Work item: Repeat each record exactly as written, and drop any images.

(Pixel coordinate grounding data)

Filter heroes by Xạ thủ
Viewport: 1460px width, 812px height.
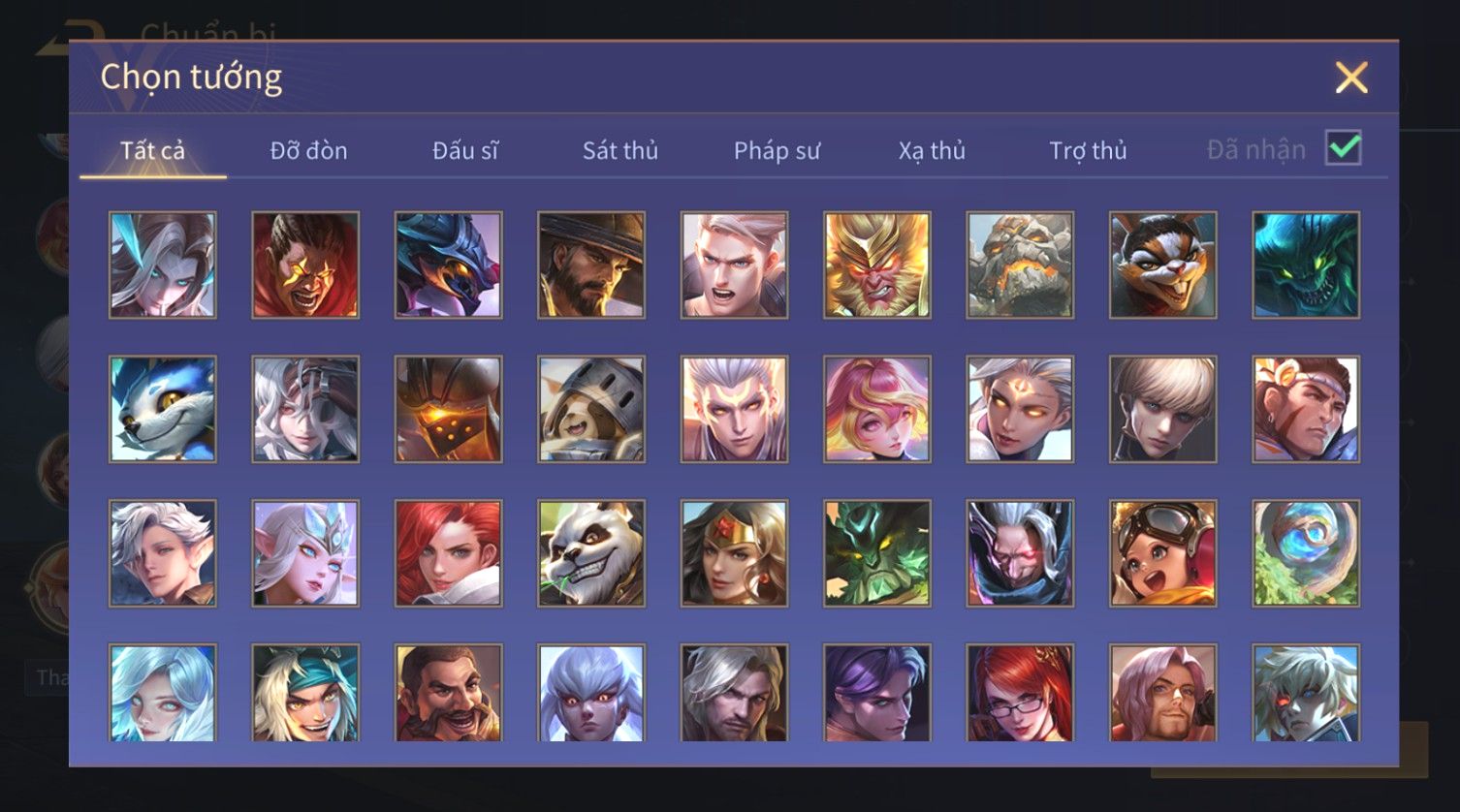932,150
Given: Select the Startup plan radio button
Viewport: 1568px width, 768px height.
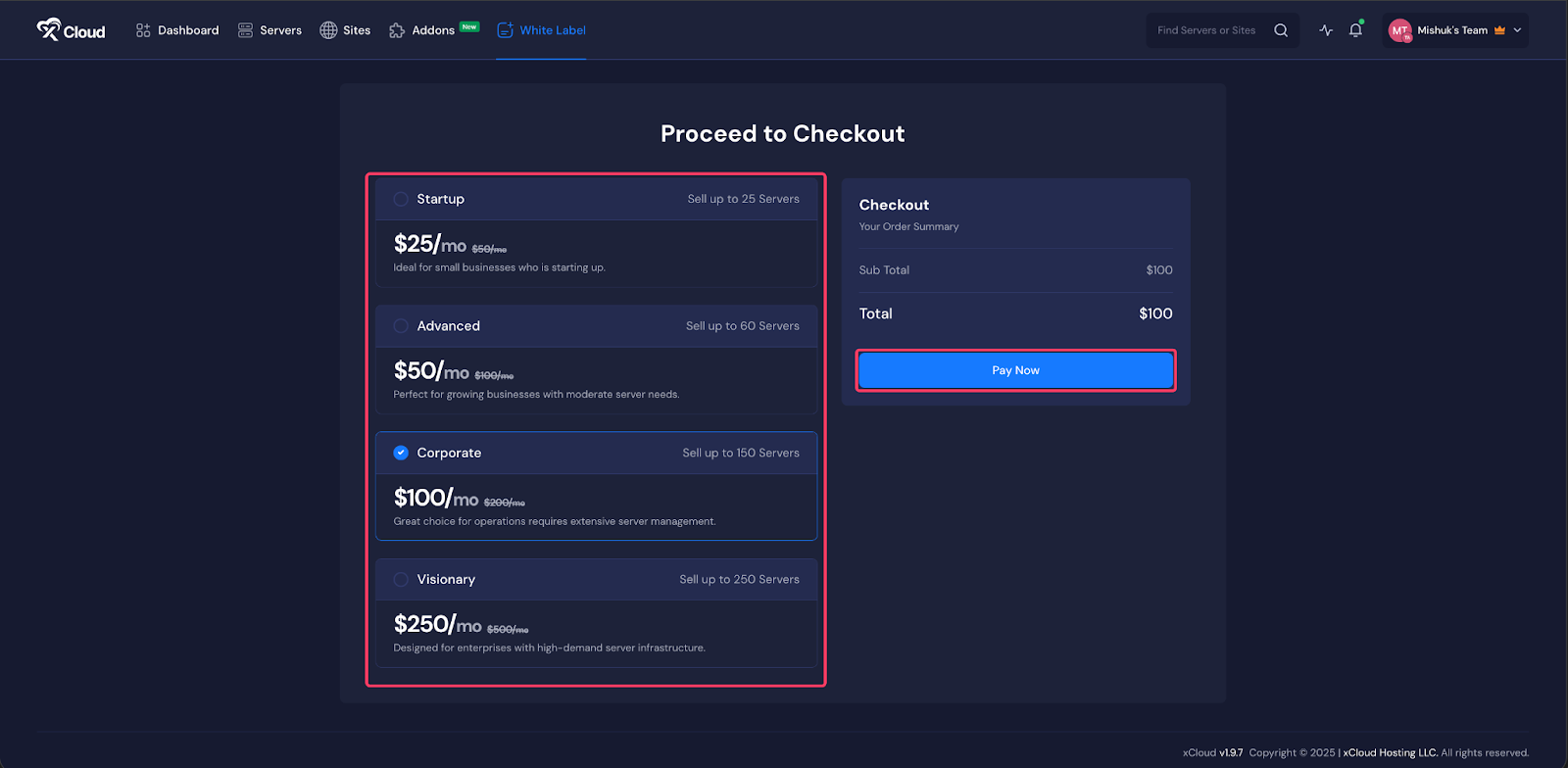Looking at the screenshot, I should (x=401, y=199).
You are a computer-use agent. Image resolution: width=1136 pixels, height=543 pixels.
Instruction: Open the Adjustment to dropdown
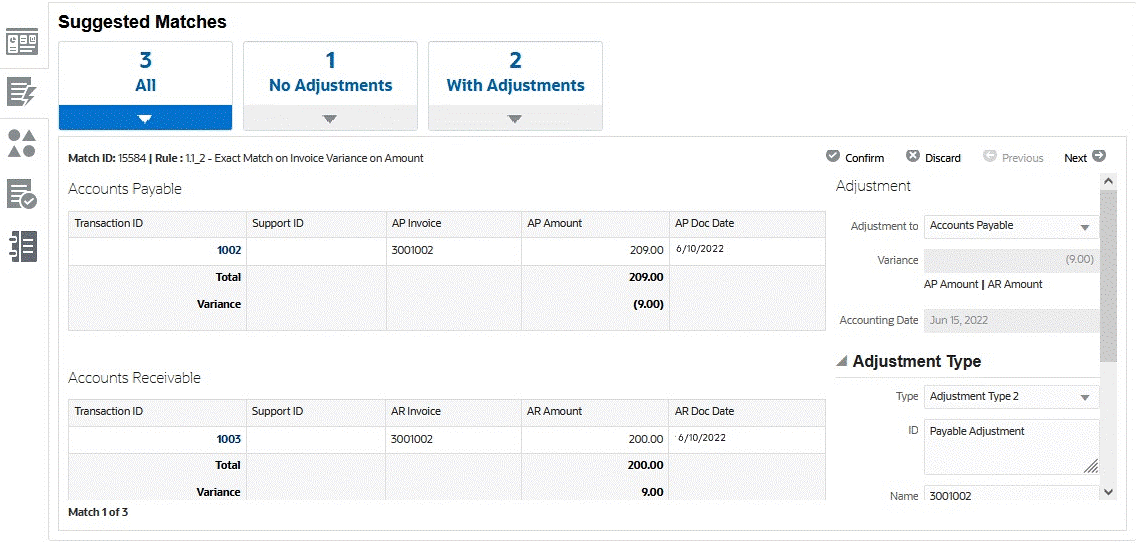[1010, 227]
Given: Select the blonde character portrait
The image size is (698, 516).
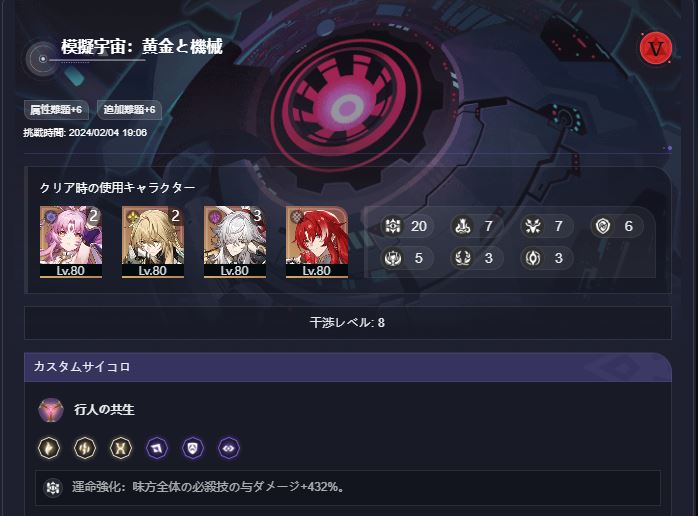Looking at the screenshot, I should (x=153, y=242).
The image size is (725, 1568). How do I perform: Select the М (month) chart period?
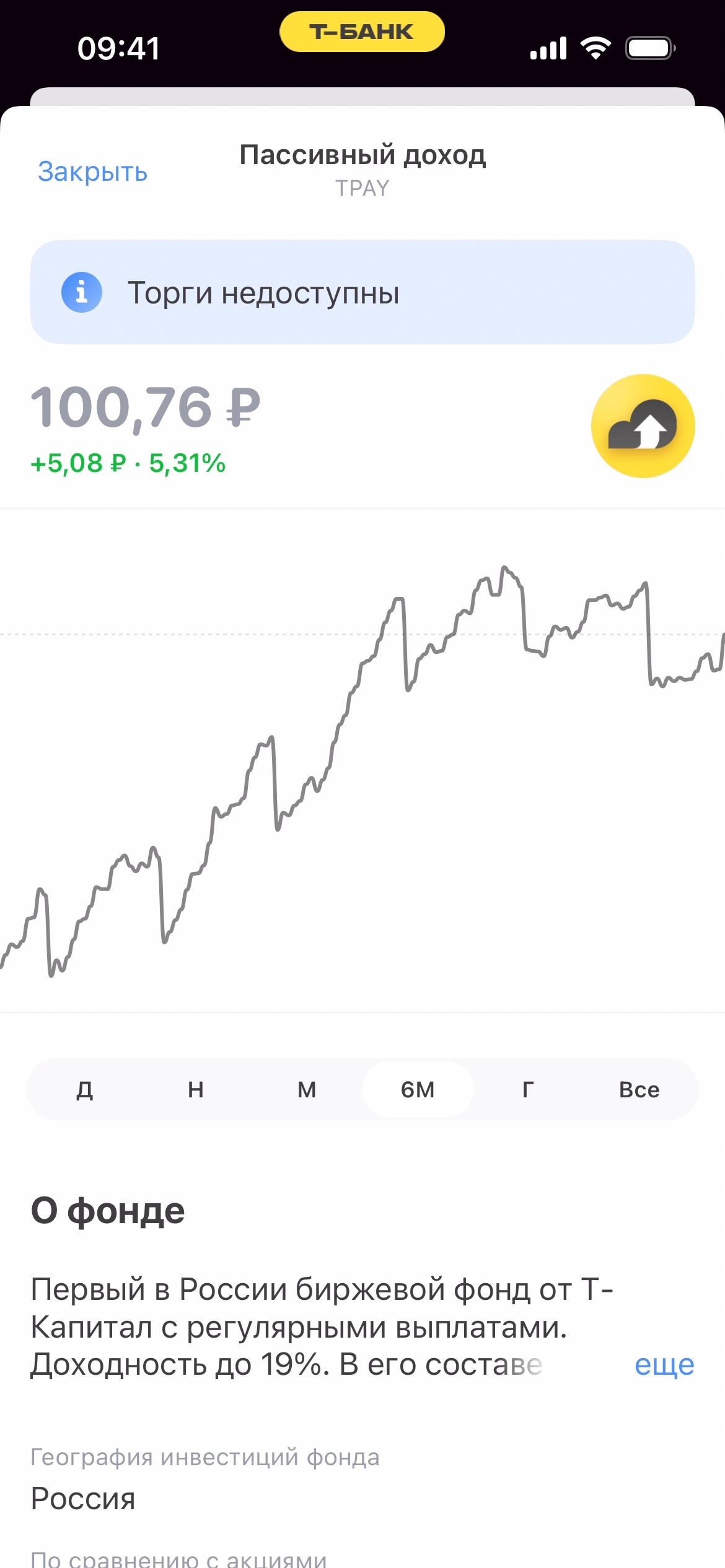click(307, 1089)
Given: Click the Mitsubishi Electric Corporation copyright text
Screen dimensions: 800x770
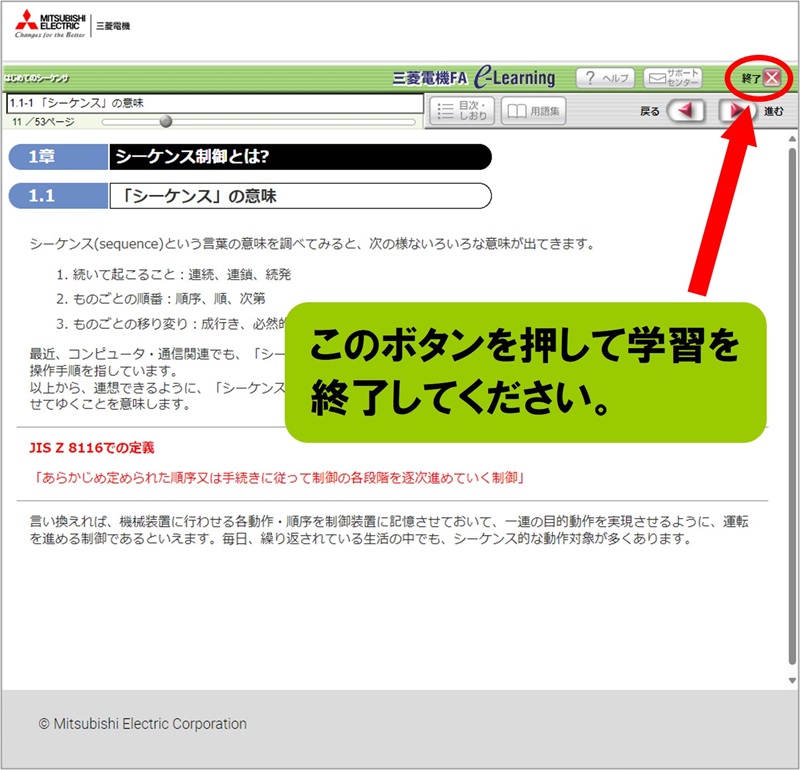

Response for this exercise:
Filter heroes by Xạ thủ
Viewport: 1460px width, 812px height.
932,150
Given: Select the Startup plan radio button
Viewport: 1568px width, 768px height.
Looking at the screenshot, I should (x=401, y=199).
You are a computer-use agent. Image resolution: width=1136 pixels, height=543 pixels.
Instruction: Open the Adjustment to dropdown
[1010, 227]
Given: Select the blonde character portrait
The image size is (698, 516).
Looking at the screenshot, I should (x=153, y=242).
The image size is (725, 1568). How do I perform: Select the М (month) chart period?
click(307, 1089)
Given: Click the Mitsubishi Electric Corporation copyright text
Screen dimensions: 800x770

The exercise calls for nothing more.